I've been reading in a number of different places lately how smiling can change how you feel. If you are feeling sad/mad/anxious the physical act of smiling actually tells your brain to feel happier and/or more at ease. I went to church as usual this morning, usually I avoid eye contact with people that I don't know and don't smile or talk much. Today I decided to try smiling at people; it actually help me to feel happier and more confident and on top of that people actually came up to me and started talking! Even more amazing I felt no anxiety and chatted easily with everyone who I talked to! I only felt anxious when a couple people wouldn' t look at me, but I decided not to focus on them so my anxiety went away as soon as I stopped thinking about the people who didn't look at me. Wow, what a success for me! :banana


----------



## soma (Nov 10, 2003)

> Smiling worked


Darn right, and good to hear


----------



## biggoofybastard (Jul 26, 2004)

Amazing the difference it makes.


----------



## Ms Deer (May 30, 2004)

That's great, Daphne! :banana :banana :banana 

BTW, I just visited your website. Good job. Well done. You ARE a Cool Steppie! I was a step-mom in my "previous life" so I can empathize with you greatly.

Keep smiling!


----------



## MrShow (Nov 17, 2003)

Rock on! I love when girls smile at me for that brief moment I feel cool :banana


----------



## heavymetal (Jan 28, 2005)

:banana


----------



## David1976 (Nov 8, 2003)

smiling does work.. I've tried it myself.. smiling at a cute cashier girl... they smile back and it seems to brighten both our days as well...


----------



## daphne (Dec 4, 2004)

Thanks to everyone!  It really is amazing what a smile will do -- not only for myself but for others as well. Your posts all made me smile! 



Ms Deer said:


> BTW, I just visited your website. Good job. Well done. You ARE a Cool Steppie! I was a step-mom in my "previous life" so I can empathize with you greatly.
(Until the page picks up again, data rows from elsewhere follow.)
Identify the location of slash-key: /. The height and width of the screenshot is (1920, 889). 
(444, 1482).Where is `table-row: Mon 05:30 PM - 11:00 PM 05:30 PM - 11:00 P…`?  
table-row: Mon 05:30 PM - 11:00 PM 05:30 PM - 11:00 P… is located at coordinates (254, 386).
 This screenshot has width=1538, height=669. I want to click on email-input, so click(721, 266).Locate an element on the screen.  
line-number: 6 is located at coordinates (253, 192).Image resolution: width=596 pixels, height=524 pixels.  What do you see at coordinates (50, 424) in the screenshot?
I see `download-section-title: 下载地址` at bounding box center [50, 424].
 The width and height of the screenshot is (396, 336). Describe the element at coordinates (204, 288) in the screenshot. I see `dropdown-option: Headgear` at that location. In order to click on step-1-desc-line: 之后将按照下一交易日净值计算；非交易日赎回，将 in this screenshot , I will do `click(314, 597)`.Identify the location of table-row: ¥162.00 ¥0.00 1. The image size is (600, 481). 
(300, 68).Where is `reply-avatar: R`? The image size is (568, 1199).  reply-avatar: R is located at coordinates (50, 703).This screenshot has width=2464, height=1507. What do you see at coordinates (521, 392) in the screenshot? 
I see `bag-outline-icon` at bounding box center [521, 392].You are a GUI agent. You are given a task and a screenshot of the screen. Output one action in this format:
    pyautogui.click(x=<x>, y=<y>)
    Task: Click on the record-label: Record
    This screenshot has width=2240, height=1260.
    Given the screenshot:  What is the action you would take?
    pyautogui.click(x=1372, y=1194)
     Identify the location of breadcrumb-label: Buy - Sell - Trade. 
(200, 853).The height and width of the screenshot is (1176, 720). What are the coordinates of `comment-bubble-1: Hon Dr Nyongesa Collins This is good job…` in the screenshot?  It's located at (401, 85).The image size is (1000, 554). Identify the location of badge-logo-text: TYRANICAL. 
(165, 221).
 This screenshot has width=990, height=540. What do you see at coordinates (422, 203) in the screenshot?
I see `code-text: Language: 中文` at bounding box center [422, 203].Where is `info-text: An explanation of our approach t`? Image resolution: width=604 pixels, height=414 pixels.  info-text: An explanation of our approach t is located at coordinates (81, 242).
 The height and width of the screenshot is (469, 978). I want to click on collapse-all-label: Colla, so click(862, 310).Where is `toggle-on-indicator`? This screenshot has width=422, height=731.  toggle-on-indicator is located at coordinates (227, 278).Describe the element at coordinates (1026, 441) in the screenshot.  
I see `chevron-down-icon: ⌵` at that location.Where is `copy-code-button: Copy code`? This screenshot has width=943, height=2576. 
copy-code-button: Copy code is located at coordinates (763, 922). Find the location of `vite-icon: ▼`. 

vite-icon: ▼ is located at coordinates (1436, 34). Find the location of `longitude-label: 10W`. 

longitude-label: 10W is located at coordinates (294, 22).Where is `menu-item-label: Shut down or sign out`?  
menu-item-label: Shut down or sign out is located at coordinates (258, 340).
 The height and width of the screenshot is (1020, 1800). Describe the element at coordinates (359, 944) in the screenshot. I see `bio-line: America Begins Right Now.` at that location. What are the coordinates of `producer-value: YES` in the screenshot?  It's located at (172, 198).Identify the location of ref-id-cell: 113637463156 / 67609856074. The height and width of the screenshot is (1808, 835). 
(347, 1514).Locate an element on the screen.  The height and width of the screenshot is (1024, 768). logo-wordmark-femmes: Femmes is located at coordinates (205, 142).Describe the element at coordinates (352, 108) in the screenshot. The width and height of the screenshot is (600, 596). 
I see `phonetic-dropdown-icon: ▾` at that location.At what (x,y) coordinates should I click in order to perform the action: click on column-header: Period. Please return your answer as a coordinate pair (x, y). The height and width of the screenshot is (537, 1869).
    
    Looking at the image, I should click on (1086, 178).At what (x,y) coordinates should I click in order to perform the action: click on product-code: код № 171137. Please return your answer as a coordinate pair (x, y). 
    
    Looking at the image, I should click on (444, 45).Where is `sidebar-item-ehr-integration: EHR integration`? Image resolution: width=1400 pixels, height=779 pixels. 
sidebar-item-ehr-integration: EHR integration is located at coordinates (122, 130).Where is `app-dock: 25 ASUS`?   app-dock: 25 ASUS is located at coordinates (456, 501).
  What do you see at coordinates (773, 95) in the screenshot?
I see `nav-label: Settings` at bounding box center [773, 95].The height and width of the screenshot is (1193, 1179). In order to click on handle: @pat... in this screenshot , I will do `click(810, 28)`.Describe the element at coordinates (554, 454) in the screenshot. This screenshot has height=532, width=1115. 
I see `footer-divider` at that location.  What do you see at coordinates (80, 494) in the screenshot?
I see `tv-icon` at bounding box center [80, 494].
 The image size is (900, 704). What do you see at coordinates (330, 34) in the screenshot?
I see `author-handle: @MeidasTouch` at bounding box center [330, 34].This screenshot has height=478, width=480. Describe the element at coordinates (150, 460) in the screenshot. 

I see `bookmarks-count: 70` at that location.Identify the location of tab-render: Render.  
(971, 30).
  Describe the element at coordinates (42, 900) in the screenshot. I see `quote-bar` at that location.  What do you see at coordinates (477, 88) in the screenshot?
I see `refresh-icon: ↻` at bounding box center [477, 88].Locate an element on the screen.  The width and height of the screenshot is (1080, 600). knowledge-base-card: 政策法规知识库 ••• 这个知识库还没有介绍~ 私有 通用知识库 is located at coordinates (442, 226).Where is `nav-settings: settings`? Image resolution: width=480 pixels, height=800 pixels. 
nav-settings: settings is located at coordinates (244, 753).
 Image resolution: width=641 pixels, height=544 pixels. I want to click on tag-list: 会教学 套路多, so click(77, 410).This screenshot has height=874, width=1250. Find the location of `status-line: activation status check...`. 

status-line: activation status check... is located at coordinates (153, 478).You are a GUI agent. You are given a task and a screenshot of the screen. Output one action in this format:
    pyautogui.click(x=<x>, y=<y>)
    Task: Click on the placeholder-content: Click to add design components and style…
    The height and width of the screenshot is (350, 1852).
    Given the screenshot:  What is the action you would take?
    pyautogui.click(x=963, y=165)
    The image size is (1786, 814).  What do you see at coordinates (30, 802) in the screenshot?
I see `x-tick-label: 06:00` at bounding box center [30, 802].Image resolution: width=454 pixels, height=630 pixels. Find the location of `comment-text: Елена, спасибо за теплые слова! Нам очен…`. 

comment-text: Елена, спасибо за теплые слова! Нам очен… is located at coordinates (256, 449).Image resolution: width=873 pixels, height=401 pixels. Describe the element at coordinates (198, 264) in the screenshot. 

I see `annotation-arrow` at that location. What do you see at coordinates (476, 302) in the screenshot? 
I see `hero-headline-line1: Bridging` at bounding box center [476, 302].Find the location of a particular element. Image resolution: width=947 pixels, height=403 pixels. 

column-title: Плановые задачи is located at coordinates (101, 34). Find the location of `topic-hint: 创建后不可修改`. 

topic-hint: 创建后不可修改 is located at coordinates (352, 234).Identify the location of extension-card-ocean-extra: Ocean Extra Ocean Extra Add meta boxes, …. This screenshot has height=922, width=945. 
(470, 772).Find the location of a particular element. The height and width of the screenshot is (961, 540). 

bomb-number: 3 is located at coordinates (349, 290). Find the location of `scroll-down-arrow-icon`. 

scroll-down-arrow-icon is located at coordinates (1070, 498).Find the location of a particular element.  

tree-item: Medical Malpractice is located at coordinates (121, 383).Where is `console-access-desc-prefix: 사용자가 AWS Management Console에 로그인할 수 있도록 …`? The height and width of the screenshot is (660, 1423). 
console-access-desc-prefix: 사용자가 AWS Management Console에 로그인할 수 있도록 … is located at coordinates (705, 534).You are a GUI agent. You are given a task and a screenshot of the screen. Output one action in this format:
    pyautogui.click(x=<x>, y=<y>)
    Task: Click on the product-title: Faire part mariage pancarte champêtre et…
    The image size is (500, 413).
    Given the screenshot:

Thank you, it's a lot of hard work, but it's worth it. My stepdaughter loves me, not because she HAS to but because she chooses to.


----------



## uranage (Jul 4, 2004)

YYAAAAYYY!!! :banana :yay


----------



## Mork (Apr 11, 2005)

That story put a smile on my face.


----------



## glittergaze (May 4, 2005)

:banana :banana :banana


----------



## Webster (Mar 8, 2005)

Way to go!


----------



## Sweetangel (Jan 12, 2005)

cool u used the smile-more technique i also found that when a person smiles at me i feel more comfortable around them and percieve them as friendly so thats what people thought about you when you smiled.
just make a mental note to notice your facial expression and add a smile


----------



## Szattam (Nov 11, 2003)

Good job! 
Smiling and laughing do produce happy chemicals in your body. keep it up!


----------